→ TASK DETAILS
Given the listing below, write out exactly the lines starting with the line that has "Given: Click the ABC15" and going on through the line that has "Task: Click the リビジョン label text", both kept.

***

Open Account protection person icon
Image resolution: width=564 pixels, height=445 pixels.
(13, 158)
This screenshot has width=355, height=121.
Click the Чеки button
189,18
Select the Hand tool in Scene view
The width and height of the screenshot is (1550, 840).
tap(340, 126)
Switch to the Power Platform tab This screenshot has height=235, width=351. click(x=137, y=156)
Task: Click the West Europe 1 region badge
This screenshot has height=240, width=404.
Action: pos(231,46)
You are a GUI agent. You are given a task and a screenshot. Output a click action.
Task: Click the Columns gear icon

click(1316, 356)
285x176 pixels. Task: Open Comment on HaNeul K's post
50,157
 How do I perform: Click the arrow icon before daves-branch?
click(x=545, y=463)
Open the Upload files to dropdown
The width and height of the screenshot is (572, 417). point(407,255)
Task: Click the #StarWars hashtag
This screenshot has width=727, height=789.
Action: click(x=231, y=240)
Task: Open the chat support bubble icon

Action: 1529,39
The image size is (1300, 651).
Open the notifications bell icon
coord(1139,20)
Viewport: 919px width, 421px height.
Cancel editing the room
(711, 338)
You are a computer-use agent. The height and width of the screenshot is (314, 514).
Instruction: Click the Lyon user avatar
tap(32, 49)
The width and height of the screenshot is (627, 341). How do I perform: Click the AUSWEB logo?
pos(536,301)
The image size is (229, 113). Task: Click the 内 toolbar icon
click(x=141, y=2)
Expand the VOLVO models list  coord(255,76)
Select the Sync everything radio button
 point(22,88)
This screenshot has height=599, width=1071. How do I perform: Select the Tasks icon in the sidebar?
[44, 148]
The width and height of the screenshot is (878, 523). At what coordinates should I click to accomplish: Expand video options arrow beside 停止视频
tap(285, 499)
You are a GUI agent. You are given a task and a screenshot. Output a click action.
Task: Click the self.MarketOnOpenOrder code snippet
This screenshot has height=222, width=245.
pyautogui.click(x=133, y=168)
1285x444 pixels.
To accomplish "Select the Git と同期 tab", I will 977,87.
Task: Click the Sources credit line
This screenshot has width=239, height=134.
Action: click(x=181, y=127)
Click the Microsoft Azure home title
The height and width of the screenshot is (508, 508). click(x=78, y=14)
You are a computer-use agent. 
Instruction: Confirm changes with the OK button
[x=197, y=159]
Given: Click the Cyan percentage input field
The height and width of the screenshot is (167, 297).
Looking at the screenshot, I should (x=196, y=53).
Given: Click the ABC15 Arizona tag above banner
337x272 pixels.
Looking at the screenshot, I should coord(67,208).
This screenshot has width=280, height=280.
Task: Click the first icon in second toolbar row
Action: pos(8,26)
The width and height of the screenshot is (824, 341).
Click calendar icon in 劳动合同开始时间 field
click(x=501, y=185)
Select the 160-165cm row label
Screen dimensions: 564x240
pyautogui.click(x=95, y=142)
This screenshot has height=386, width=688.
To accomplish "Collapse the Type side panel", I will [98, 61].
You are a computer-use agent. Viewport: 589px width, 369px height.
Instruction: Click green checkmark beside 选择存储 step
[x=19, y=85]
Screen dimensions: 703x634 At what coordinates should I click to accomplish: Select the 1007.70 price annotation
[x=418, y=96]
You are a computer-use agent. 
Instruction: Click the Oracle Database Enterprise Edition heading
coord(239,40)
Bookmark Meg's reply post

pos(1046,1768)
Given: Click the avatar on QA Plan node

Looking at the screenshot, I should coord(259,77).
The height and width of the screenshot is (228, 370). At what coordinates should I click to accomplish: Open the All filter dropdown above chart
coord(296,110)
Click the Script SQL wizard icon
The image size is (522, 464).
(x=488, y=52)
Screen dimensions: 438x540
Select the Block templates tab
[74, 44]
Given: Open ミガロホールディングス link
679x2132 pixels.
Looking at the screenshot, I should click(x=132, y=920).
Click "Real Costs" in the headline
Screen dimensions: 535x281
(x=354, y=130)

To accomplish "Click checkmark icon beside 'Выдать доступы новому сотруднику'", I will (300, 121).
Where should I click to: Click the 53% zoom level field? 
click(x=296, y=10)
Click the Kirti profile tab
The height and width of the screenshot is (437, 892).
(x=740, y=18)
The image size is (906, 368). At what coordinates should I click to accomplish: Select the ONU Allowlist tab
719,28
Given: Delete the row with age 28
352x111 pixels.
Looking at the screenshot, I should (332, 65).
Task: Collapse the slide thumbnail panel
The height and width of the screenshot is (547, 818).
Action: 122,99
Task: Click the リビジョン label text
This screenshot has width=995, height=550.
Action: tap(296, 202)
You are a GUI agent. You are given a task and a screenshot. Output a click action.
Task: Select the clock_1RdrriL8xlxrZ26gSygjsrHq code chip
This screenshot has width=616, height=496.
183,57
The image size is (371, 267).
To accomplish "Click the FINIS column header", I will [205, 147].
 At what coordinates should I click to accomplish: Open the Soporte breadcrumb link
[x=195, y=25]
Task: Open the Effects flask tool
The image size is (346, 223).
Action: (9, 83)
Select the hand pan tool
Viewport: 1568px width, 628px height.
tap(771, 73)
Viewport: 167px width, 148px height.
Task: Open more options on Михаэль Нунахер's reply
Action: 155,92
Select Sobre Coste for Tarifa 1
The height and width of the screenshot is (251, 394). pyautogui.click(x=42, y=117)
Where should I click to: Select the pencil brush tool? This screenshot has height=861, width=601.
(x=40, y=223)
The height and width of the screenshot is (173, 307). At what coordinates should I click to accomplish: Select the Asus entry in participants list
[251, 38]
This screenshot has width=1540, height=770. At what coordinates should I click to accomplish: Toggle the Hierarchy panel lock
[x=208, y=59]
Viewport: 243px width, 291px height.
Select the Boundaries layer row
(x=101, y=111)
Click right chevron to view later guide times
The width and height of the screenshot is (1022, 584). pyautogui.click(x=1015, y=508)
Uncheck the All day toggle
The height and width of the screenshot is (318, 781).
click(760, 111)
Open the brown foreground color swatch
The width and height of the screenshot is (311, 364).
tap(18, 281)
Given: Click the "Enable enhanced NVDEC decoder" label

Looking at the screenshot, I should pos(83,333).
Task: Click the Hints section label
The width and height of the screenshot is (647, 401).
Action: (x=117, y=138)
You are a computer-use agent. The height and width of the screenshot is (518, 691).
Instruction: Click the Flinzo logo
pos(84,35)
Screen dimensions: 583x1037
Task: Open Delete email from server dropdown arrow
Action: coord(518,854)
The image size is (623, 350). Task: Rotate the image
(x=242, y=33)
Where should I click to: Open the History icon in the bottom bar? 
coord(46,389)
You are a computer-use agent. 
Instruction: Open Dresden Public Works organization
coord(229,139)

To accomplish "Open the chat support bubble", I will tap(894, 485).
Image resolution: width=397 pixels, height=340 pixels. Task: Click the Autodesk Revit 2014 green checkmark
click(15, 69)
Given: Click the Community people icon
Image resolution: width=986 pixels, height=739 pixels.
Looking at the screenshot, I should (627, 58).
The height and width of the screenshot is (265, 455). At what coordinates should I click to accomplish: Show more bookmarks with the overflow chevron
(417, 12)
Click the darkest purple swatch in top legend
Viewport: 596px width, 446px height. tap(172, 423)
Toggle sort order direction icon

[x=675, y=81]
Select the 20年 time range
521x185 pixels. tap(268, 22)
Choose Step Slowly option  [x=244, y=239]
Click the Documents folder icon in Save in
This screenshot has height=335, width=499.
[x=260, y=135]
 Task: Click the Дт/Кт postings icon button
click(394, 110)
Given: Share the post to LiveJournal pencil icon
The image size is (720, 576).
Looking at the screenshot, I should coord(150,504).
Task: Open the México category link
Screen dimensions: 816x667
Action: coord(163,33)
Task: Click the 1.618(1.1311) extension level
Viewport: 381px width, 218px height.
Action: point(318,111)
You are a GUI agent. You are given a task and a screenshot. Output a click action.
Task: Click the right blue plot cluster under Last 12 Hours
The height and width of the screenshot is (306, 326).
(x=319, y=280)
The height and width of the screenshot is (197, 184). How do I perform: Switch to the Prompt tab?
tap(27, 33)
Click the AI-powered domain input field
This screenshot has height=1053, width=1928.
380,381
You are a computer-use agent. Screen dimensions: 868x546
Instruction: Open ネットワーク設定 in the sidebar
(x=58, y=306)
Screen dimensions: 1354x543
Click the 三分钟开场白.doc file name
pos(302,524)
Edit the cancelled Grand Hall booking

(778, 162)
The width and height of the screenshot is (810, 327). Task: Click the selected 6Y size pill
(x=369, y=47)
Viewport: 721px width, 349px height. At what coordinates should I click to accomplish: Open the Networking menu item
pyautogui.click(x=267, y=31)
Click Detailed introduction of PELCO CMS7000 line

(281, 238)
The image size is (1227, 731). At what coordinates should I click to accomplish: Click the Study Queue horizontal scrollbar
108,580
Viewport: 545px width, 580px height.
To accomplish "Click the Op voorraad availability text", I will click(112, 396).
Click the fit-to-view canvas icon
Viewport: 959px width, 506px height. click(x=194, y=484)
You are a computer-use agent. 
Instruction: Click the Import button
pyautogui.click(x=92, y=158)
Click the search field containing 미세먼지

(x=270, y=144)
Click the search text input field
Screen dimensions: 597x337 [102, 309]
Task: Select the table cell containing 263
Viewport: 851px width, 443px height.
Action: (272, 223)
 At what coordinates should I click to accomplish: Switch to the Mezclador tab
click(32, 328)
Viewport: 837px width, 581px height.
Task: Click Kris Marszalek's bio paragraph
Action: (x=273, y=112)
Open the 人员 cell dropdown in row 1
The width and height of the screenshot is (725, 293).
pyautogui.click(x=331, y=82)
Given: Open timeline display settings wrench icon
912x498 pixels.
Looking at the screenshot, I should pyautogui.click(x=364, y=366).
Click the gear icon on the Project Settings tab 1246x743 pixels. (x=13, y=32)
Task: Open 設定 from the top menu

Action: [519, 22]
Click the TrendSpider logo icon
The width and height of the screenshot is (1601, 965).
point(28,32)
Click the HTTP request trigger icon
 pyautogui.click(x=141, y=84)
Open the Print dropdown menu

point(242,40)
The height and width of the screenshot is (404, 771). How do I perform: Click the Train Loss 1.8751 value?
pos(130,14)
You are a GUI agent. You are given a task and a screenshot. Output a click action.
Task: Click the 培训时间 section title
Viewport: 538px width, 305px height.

***

→ ANSWER BOX
Given: Click the ABC15 Arizona tag above banner
337x272 pixels.
Looking at the screenshot, I should coord(67,208).
This screenshot has width=280, height=280.
Task: Click the first icon in second toolbar row
Action: pos(8,26)
The width and height of the screenshot is (824, 341).
Click calendar icon in 劳动合同开始时间 field
click(x=501, y=185)
Select the 160-165cm row label
Screen dimensions: 564x240
pyautogui.click(x=95, y=142)
This screenshot has height=386, width=688.
To accomplish "Collapse the Type side panel", I will [98, 61].
You are a computer-use agent. Viewport: 589px width, 369px height.
Instruction: Click green checkmark beside 选择存储 step
[x=19, y=85]
Screen dimensions: 703x634 At what coordinates should I click to accomplish: Select the 1007.70 price annotation
[x=418, y=96]
You are a computer-use agent. 
Instruction: Click the Oracle Database Enterprise Edition heading
coord(239,40)
Bookmark Meg's reply post

pos(1046,1768)
Given: Click the avatar on QA Plan node

Looking at the screenshot, I should coord(259,77).
The height and width of the screenshot is (228, 370). At what coordinates should I click to accomplish: Open the All filter dropdown above chart
coord(296,110)
Click the Script SQL wizard icon
The image size is (522, 464).
(x=488, y=52)
Screen dimensions: 438x540
Select the Block templates tab
[74, 44]
Given: Open ミガロホールディングス link
679x2132 pixels.
Looking at the screenshot, I should click(x=132, y=920).
Click "Real Costs" in the headline
Screen dimensions: 535x281
(x=354, y=130)

To accomplish "Click checkmark icon beside 'Выдать доступы новому сотруднику'", I will (300, 121).
Where should I click to: Click the 53% zoom level field? 
click(x=296, y=10)
Click the Kirti profile tab
The height and width of the screenshot is (437, 892).
(x=740, y=18)
The image size is (906, 368). At what coordinates should I click to accomplish: Select the ONU Allowlist tab
719,28
Given: Delete the row with age 28
352x111 pixels.
Looking at the screenshot, I should (332, 65).
Task: Collapse the slide thumbnail panel
The height and width of the screenshot is (547, 818).
Action: 122,99
Task: Click the リビジョン label text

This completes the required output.